Diz também o povo que não deve gastar-se cera – palavras, neste caso – com ruins defuntos. E se este é ruim… E bem ruim… Registemos o seu passamento apenas com singelas evocações fúnebres tornadas possíveis pela verve do próprio que, honra lhe seja feita, nunca precisou de carteiros para que os seus recados chegassem aos destinatários.
Deixemos antes para os seus aduladores internos, distribuídos por um alargado «arco da governação» novembrista do PS ao Chega, as eloquentes elegias transbordando de nutridas profissões de fé democrática, compreensivelmente humedecidas por uma ou outra teimosa lagrimazita.
Um herói da democracia
Kissinger foi, e assim ficará para sempre, um herói da «democracia liberal» ou «democracia ocidental», essa mesma que continua a cilindrar os direitos dos povos, principalmente os europeus, para sustentar o nazi-banderismo na Ucrânia e as chacinas praticadas por Israel, sempre em consonância com o seu estatuto de «única democracia do Médio Oriente».
«A segurança de Israel é um imperativo moral para todos os povos livres», ditava Henry Kissinger. Daí que, respeitando os mais sãos princípios democráticos e as liberdades essenciais, «Israel deve impedir a entrada da câmaras de televisão e repórteres nos territórios ocupados, no âmbito dos seus esforços para reprimir os protestos violentos»; e o mestre da estratégia deu então como exemplos os regimes de apartheid que vigoraram na Rodésia e na África do Sul.
Kissinger exerceu com este espírito a função de conselheiro de todos os presidentes norte-americanos dos últimos 60 anos, transbordando de absoluta autoconfiança graças à tenacidade com que respeitava a ética e a moral, seus inabaláveis princípios de vida.

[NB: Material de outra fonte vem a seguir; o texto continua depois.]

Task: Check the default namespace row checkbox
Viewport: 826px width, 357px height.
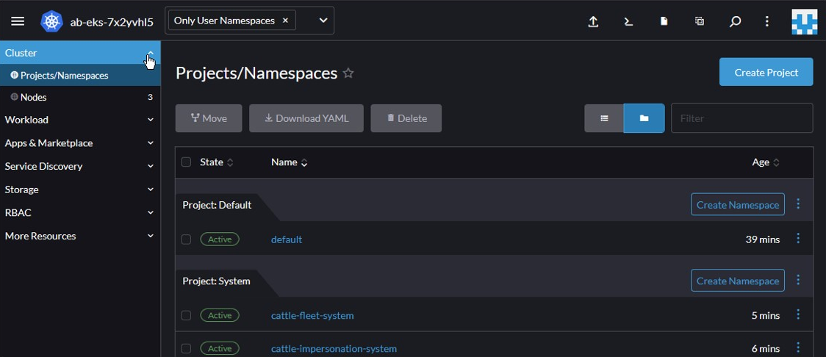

Por isso, recomenda, «um país que exija a perfeição moral na política externa não alcançará nem a perfeição, nem a segurança»; ou então, «porque o Estado é uma organização frágil, o estadista não tem o direito moral de arriscar a sua sobrevivência com restrições éticas». Até porque «o poder é afrodisíaco», deixá-lo será um sinal de fraqueza sujeito a especulações malévolas.
Respeitando escrupulosamente os princípios humanistas, e sempre em nome da democracia, Kissinger supervisionou a sangrenta guerra contra o povo do Vietname e, consumido pela raiva de não conseguir desenvencilhar-se com êxito da tarefa, fez lançar 2 756 941 toneladas de bombas sobre o Camboja entre 1965 e 1973, matando pelo menos 600 mil pessoas e transformando mais de dois milhões em refugiadas. Para o caso de, ainda assim, o número citado não ser elucidativo em termos absolutos, então comparemos: na Segunda Guerra Mundial os aliados lançaram em conjunto pouco mais de dois milhões de toneladas de bombas, umas centenas de milhar menos do que a proeza asiática de Kissinger. E não fiquem dúvidas sobre a sua responsabilidade, e as dos presidentes Nixon e Johnson, nessa matança cega de civis inocentes: o conselheiro presidencial bipartidário entendia que «os militares são apenas burros e estúpidos que podem ser usados como peões na política externa». Para que conste, porque ficou registado em gravações operacionais, a ordem que a tropa recebeu do então secretário de Estado foi a de «largar tudo o que voa sobre tudo o que se mova».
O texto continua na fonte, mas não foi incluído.